Manderino describes the tool as a broad operational assistant.

“Victor is almost like an executive assistant across the whole business; it’s got the superpower of a hundred VAs. We went through an audit on everything and what we’ve been able to uncover and improve has been a game changer. There are things we used to pay agency contractors for where we were getting half-assed work done. Now Victor does it, and it’s not only saved us money on agency fees, but also improved performance.”

Manderino also uses a “Board of Five” prompt to challenge major decisions by simulating different perspectives.

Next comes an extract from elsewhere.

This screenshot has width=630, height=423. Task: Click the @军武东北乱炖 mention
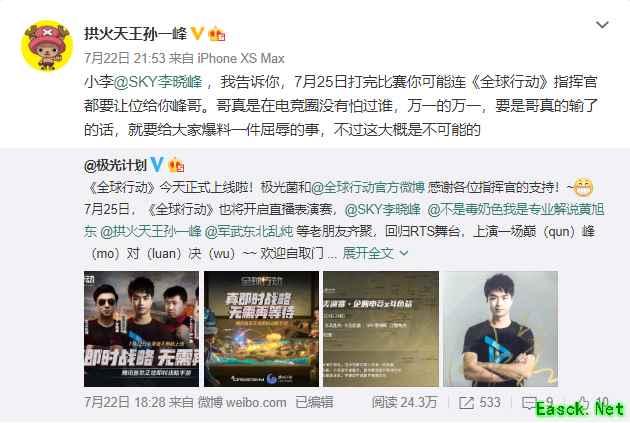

“I call it the Board of Five. There are five different mindsets: the contrarian, the optimist, the pessimist, whatever. For bigger decisions, you run it through the board and get the full breakdown. Four out of five concur, but the one pessimist says, ‘here’s the things to watch out for.’ It’s how I stress-test a decision before committing.”

His next focus is AI Engine Optimization, or AEO, as consumers increasingly use AI agents to find recommendations.

“Instead of going on Google and digging through affiliate links, now you’ve got a multi-threaded prompt when you’re searching for a solution. We can dig into the customer psychology, understand what queries they’re looking for from a prompt engineering standpoint, and ensure we have things throughout the website not built for humans to read, but for AI agents to read, so we get discovered and put in front of the right people. That’s what they call AEO, AI Engine Optimization.” 

Final Thoughts

Across these businesses, the applications differ, but the underlying lesson stays the same. AI creates its clearest value when it absorbs repetitive work, processes large amounts of information, and removes operational bottlenecks. The people using it still provide the judgment, relationships, and perspective that determine how that technology is applied.

For business leaders, the question is becoming less about whether to use AI and more about where it can make a measurable difference and where human involvement remains indispensable.